There is a class dimension to this problem that tends to get flattened in broader conversations about Gen Z and community. The decline of accessible public space does not hit everyone equally. For young people with disposable income, the expensive café is an inconvenience, an aesthetic tax. For those without it, the disappearance of low-cost gathering spaces is something closer to exclusion. Community belonging requires capital when belonging means being able to afford the minimum spend; what gets produced is not a third place but a members' club with softer branding.

The DIY communities that have emerged in response are attempting, often consciously, to resist this. A flat fee, an open invitation, and the emphasis on showing up as yourself are not just aesthetic choices, but also structural ones, small-scale attempts to build spaces where presence is sufficient. Whether they can scale, or whether the pressures that hollowed out malls as third spaces will eventually reach them too, is less clear.

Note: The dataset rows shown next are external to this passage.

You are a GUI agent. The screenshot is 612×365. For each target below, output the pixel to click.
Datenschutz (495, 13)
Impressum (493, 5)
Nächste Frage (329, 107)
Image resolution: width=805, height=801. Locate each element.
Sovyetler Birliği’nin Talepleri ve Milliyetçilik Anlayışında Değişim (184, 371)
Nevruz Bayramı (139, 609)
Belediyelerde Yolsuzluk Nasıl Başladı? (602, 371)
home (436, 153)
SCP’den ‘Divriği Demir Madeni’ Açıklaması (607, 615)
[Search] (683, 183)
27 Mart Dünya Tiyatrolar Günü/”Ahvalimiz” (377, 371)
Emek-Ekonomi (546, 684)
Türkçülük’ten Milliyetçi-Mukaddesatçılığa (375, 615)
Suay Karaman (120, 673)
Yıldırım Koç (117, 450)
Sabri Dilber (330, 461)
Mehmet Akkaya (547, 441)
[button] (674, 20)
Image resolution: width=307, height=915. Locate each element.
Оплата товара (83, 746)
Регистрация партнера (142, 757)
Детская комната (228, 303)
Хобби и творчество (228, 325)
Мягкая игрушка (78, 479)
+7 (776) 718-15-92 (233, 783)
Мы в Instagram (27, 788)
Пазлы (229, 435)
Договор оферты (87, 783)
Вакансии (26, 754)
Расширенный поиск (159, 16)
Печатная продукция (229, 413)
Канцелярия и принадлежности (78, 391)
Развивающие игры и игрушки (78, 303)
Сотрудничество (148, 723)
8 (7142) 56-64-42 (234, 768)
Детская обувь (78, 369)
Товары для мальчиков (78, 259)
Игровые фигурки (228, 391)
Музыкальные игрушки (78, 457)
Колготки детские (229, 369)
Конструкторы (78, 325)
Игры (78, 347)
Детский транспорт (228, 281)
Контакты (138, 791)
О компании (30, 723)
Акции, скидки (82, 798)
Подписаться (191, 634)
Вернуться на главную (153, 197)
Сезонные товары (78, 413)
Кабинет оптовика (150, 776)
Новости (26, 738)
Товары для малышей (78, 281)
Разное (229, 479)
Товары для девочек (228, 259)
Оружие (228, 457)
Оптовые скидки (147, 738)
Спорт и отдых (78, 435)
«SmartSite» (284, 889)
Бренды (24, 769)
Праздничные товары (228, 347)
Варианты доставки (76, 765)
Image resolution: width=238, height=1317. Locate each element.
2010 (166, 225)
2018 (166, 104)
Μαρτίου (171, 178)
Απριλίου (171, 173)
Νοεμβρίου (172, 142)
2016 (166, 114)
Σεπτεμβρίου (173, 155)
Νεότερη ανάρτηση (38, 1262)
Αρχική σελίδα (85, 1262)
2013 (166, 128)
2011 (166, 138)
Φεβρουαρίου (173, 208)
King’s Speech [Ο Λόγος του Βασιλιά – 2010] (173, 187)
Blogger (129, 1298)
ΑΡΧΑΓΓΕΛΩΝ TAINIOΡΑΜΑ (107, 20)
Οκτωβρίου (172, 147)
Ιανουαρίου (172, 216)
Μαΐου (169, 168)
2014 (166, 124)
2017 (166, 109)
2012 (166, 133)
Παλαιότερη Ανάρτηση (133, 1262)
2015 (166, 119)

There is also the question of permanence. What makes a third place meaningful, Oldenburg argued, was not just that it existed but that it persisted, that you could return to it, that it accumulated a history, that the regulars became a kind of unofficial community. The book club that runs for two years has a different quality from the one that convenes three times and dissolves. Pop-up culture, which has become the dominant mode of alternative community-building in many cities, is by definition transient. It can generate energy, but it cannot always generate rootedness.

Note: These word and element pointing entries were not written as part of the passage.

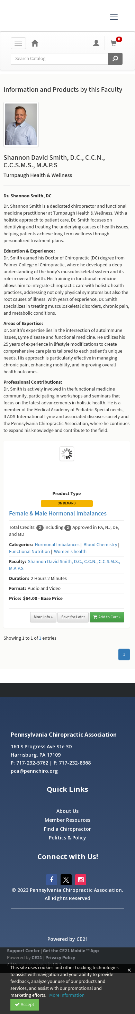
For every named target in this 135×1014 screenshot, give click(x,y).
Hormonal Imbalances (57, 544)
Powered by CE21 (67, 939)
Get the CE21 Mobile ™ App (71, 950)
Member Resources (67, 820)
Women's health (70, 551)
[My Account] (96, 42)
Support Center (23, 950)
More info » (43, 617)
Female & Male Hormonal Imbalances (58, 513)
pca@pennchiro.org (34, 771)
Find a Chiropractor (67, 829)
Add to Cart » (106, 617)
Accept (24, 1004)
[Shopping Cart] (117, 42)
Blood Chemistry (100, 544)
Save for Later (73, 617)
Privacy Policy (60, 957)
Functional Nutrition (29, 551)
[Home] (34, 42)
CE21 (37, 957)
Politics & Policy (67, 837)
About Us (67, 811)
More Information (66, 995)
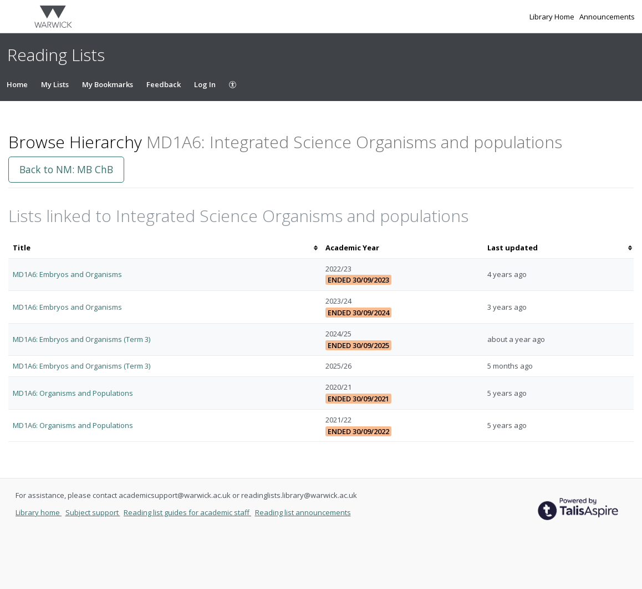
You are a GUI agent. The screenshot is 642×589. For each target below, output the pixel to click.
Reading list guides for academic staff (187, 512)
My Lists (55, 84)
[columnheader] (164, 248)
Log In (205, 84)
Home (17, 84)
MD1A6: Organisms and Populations (73, 393)
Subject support (92, 512)
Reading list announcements (303, 512)
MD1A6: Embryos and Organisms (67, 274)
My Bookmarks (107, 84)
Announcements (607, 17)
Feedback (163, 84)
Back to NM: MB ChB (66, 169)
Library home (39, 512)
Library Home (552, 17)
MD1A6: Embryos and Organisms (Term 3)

Community Needs Infrastructure

None of which means the situation is hopeless, but it does mean the conversation needs to be more precise than it usually is. "Where is Gen Z supposed to build community?" is a real question, but it risks flattening the structural into the personal, as if young people simply need to be more creative about where they hang out, rather than living in cities that have consistently failed to invest in the infrastructure of public life.

The communities that exist do so largely despite institutional support, not because of it. They are built by individuals who decided that the space they needed was not going to appear on its own. That resourcefulness is real, and it deserves to be taken seriously rather than romanticised. There is a difference between people creating what they need in the absence of alternatives and those same alternatives being deliberately, permanently unavailable.

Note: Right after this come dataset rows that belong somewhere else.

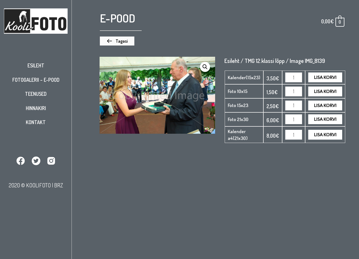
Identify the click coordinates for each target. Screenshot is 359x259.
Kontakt (36, 122)
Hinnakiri (36, 108)
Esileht (35, 65)
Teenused (36, 94)
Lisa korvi (325, 77)
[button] (117, 41)
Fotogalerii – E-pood (35, 80)
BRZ (58, 185)
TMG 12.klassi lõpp (265, 60)
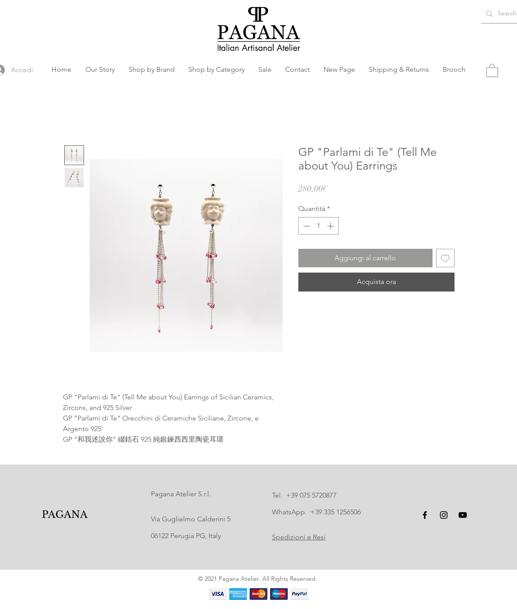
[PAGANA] (64, 515)
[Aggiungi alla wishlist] (445, 258)
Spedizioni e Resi (299, 537)
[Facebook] (425, 515)
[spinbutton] (318, 226)
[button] (152, 70)
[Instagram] (444, 515)
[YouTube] (463, 515)
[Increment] (331, 226)
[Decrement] (306, 226)
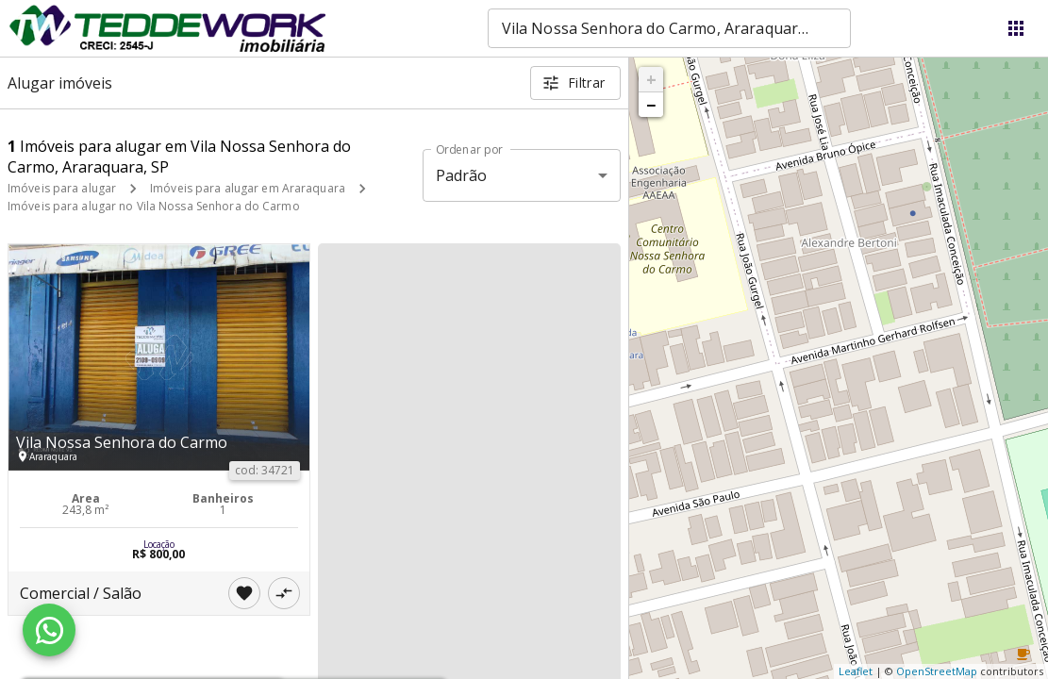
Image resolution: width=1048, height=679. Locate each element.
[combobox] (669, 28)
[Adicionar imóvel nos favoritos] (244, 593)
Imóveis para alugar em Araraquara (247, 188)
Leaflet (856, 671)
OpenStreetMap (936, 671)
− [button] (651, 104)
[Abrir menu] (1016, 28)
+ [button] (651, 79)
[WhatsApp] (49, 630)
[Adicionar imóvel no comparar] (284, 593)
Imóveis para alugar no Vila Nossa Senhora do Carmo (154, 206)
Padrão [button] (462, 175)
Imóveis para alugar (62, 188)
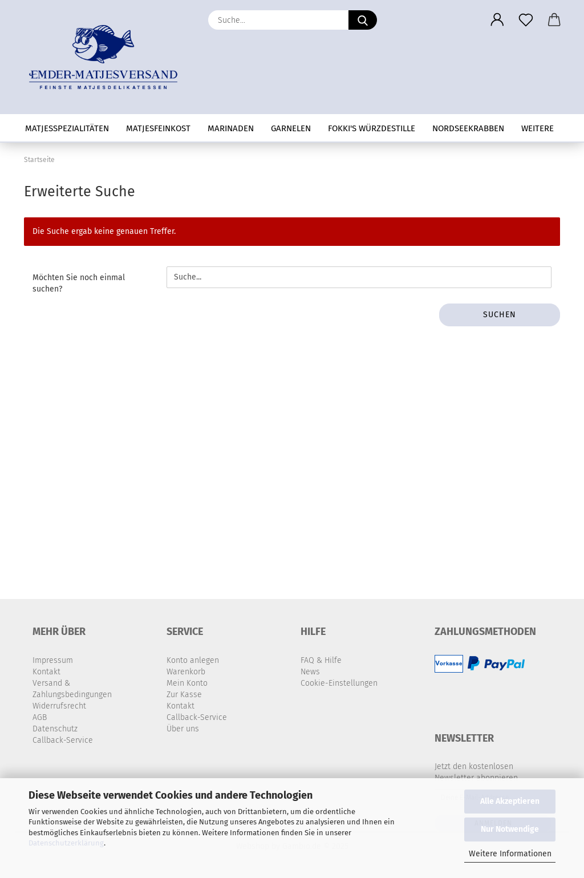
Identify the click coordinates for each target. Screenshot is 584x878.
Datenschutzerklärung (66, 843)
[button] (497, 20)
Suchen (499, 314)
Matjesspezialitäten (67, 128)
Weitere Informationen (510, 854)
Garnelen (291, 128)
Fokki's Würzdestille (371, 128)
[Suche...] (362, 20)
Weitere (537, 128)
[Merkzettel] (526, 20)
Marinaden (231, 128)
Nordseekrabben (468, 128)
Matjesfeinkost (158, 128)
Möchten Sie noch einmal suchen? (79, 283)
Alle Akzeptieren (510, 801)
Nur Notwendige (510, 829)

What this generation is doing with its living rooms, its group chats, its Tuesday afternoon running routes is not a solution to the third-place problem. It is a workaround, and workarounds, however creative, tend to work best for people who already have enough: enough space, enough social capital, enough margin in their lives to convert a gap into an opportunity.

The café with a minimum spend will continue to be full. The spaces that ask nothing of you in return are becoming harder to find, and in the distance between those two facts is where the question of community lives, not in the aesthetics of where young people choose to gather, but in the increasingly narrow set of choices being made available to them.

The third place was never just about location. It was about the conditions under which belonging becomes possible. Those conditions, affordable, accessible, and persistent, are worth fighting for, not as nostalgia for a past that was never evenly distributed, but as a demand for a present that actually includes everyone in it.